Electronic Commerce Regulations

As part of the EU’s eCommerce Directive, the Electronic Commerce Regulations provide rules concerning online trading and state that you must comply with consumer legislation in every European country you sell to. To comply, your website should provide the following information:

• The name, email address and geographic address of the service provider
• Clear pricing information, including whether tax or shipping costs are included
• The technical steps needed to place the order
• The terms and conditions of the sale
• Electronic acknowledgement of the order and information on how to correct any errors made during the order process
• The company’s registration number and place of registration
• Details of memberships or associations the business is part of 

Web Accessibility Guidelines

The Equality Act 2010 states that your website must be accessible to anyone who needs it. The Web Content Accessibility Guidelines outline a number of principles and recommendations for improving web accessibility, with an explanation of how to make digital services like websites accessible to everyone, including users with vision, hearing, mobility and cognitive impairments.

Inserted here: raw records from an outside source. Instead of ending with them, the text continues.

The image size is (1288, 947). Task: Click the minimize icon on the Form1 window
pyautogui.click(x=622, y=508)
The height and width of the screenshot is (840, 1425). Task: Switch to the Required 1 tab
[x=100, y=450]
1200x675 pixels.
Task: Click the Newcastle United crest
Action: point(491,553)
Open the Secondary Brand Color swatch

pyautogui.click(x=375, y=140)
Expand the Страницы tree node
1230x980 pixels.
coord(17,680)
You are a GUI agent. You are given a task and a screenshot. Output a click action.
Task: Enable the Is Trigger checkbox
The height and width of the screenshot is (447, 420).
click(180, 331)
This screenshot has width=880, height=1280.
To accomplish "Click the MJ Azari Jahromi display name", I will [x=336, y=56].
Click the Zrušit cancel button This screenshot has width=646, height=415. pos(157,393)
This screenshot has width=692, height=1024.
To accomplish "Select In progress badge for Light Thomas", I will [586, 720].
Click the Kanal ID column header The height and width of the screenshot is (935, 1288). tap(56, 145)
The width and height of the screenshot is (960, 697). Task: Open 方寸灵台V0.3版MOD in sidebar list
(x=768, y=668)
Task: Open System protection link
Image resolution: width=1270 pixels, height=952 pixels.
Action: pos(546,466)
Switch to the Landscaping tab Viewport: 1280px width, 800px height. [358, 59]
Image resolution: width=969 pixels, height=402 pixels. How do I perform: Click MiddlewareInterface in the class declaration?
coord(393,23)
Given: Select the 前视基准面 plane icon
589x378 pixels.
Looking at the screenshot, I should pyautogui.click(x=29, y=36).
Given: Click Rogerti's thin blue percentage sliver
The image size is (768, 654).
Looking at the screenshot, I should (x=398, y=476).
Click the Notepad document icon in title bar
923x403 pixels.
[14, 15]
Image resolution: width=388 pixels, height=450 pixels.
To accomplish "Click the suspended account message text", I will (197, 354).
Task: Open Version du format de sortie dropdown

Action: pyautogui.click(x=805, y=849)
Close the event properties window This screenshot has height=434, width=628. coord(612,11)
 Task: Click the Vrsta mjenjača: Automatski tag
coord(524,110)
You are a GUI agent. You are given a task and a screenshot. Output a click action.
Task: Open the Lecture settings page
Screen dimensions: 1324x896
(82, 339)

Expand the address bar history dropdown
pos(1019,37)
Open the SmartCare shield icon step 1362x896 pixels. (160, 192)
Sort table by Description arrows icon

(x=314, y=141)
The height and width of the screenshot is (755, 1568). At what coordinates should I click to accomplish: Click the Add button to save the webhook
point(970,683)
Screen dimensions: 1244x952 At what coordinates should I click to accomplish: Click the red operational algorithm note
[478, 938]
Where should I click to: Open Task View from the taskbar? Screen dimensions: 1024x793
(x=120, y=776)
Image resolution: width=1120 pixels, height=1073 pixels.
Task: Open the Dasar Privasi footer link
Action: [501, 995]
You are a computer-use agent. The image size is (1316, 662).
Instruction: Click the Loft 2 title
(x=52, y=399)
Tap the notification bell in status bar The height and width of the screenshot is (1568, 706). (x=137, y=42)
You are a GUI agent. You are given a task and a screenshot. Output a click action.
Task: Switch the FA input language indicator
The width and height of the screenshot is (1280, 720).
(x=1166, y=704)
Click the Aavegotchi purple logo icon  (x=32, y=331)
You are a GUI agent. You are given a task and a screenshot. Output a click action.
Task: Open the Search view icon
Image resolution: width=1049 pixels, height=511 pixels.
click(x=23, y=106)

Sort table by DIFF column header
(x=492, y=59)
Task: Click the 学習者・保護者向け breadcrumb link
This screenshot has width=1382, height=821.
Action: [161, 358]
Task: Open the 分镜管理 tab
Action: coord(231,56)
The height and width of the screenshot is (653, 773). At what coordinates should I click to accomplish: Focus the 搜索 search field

In practice, you should make sure you meet at least level AA of the WCAG 2.1 guidelines and ensure that your site is compatible with assistive technologies like screen magnifiers, readers and speech recognition tools. You should also include an accessibility statement. 

Payment Card Industry Data Security Standard (PCI DSS)

PCI DSS stipulates twelve key requirements for companies that accept or process card payments, including strict rules on data security and access. You won’t necessarily need to worry too much about these requirements if you use a third-party payment provider like PayPal, but it’s still a good idea to be aware of the rules as some parts may still apply to your business.

Anti-Spam Laws

The E-Privacy Directive is designed to prohibit unsolicited emails and other forms of electronic communication. Amongst other things, you should gain consent from the user to contact them and include clear opt-out instructions in every communication.

Cookie Laws

The EU Cookie Law is a piece of legislation that stipulates websites must get consent from visitors before storing or retrieving any information from the device. You must tell visitors how you use cookies and obtain their consent for doing so.

Legislation is constantly changing, so it’s important to keep track of the latest developments in order to stay compliant. If in doubt, contact your website developer and seek professional legal advice.